■ TEXT PROVIDED ■
Monday, February 23, 2026

A Tale of Two Logics (This is what you get when an old math and English teacher weighs in)

In his classic 1946 short story A Logic Named Joe, Murray Leinster told how, through some tiny malfunction in the manufacturing process, a small networked computer (called by Leinster a “logic”) developed sapience and rewired what we would call the internet to be all-knowing and willing to answer any question.

Imagine, if you will, a kind of mashup of a Leinster logic story and an Isaac Asimov robot tale, where we have two logics powered by two different types of AI but both capable of a high deqree of natural language processing. Simply by talking with them, we need to figure out which is which.

The first is what we might call a Pólya logic, capable of the kind of curiosity, heuristics, and intuitive thinking described by the great mathematician George Pólya in How to Solve It and his other books on mathematical reasoning.

The second is what we might call a dumb logic. It has the ability to search through massive data sets and find basic relationships, overlaid with algorithmic capacity for “reasoning,” such as generalization and synthesis, but on such a basic, limited, and crude level that the scare quotes aren’t just justified but required.

The dumb logic does, however, have one big advantage. While the Polya logic has access to a great deal of data—think everything you might find in a small local neighborhood library—the dumb logic has access to an unimaginable collection of data, virtually everything that has been digitized and put on a publicly accessible site.

Trying to distinguish between the two, we quickly get into the harder-problem fallacy (if you’re trying to distinguish between different students’ levels of understanding, particularly in situations where knowledge can possibly substitute for reasoning and comprehension, simply making questions harder will seldom help and will often do just the opposite).

“Achievements” such as passing the bar exam or acing a graduate-level test are largely meaningless. the dumb logic might just be regurgitating and paraphrasing from the huge collection of old tests and study guides.

(Collected data)
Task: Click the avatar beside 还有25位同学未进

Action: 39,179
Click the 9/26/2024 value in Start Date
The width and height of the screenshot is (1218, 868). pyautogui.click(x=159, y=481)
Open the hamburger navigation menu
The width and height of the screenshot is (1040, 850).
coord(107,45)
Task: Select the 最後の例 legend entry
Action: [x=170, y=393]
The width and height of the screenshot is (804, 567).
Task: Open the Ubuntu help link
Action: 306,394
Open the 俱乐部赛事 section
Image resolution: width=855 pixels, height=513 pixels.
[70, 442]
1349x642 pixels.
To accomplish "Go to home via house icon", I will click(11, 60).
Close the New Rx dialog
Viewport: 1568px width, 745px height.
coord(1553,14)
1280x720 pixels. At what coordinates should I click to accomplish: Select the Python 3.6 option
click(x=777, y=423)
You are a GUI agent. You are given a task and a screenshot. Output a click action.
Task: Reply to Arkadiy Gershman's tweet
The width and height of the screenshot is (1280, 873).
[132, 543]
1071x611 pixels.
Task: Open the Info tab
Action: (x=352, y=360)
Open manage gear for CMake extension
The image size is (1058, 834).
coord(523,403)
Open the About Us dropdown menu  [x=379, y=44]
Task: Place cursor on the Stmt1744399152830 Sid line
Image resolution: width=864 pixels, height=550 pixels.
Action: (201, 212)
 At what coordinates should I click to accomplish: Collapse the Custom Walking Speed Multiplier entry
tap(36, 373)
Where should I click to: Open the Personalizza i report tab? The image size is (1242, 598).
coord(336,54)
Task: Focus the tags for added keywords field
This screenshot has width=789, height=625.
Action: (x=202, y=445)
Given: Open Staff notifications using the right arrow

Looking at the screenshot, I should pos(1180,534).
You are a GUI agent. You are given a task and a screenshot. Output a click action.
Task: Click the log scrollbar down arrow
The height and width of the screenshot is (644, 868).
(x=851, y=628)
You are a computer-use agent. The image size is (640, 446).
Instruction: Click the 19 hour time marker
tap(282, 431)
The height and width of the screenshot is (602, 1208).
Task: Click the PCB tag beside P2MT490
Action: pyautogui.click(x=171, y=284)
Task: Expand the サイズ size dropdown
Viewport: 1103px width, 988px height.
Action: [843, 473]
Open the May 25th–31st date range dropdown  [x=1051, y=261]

■ INSTRUCTIONS ■
a - Answer these questions about the blog post on the two logics:
(i) In what year was the short story A Logic Named Joe published?
(ii) Which book by George Pólya does the post name?
(iii) To what does the post compare the amount of data the Pólya logic can access?
b - Extend the blog post on the two logics past its final sentence, in the same voice.

■ RESULTS ■
a -
(i) 1946
(ii) How to Solve It
(iii) Everything you might find in a small local neighborhood library

b -
In fact, right answers in general tell us almost nothing. It is the wrong answers that are potentially informative, because that’s where we get insights into the underlying thought processes. If one of our logics gives a correct response and the other gives an incorrect one that nonetheless shows originality, insight, and a grasp of the underlying problem, the kind of answer a bright student new to a subject might give, then I would say the first was the dumb one. 

Perhaps the big ending of our Leinster/Asimov story might be the researcher announcing that the logic with the lower score was actually the more intelligent.

We have previously discussed the “Anna hurt Anna self” example (something I heard a concerned toddler say about her sister(. With language, as with everything else, young children constantly make mistakes as they try to master the world around them, but those mistakes tend to reflect underlying reasoning and comprehension.

By comparison, the mistakes made by LLMs frequently seem so bizarre because, while they are presented with a level of language mastery that we would usually associate with normal adult intelligence, they are saying things that reflect no grasp whatsoever of what they’re describing. 

The drive to reduce the error rates is understandable, but doing so with more data, more training, and particularly more post-training  may be making it more difficult to see the capacity and limits of the technology, which is especially troubling since part of the pitch we're betting the economy on is that these logics, like Joe, will not only continue to advance in the near future without significant new data or post-training, but will do so on an exponential curve.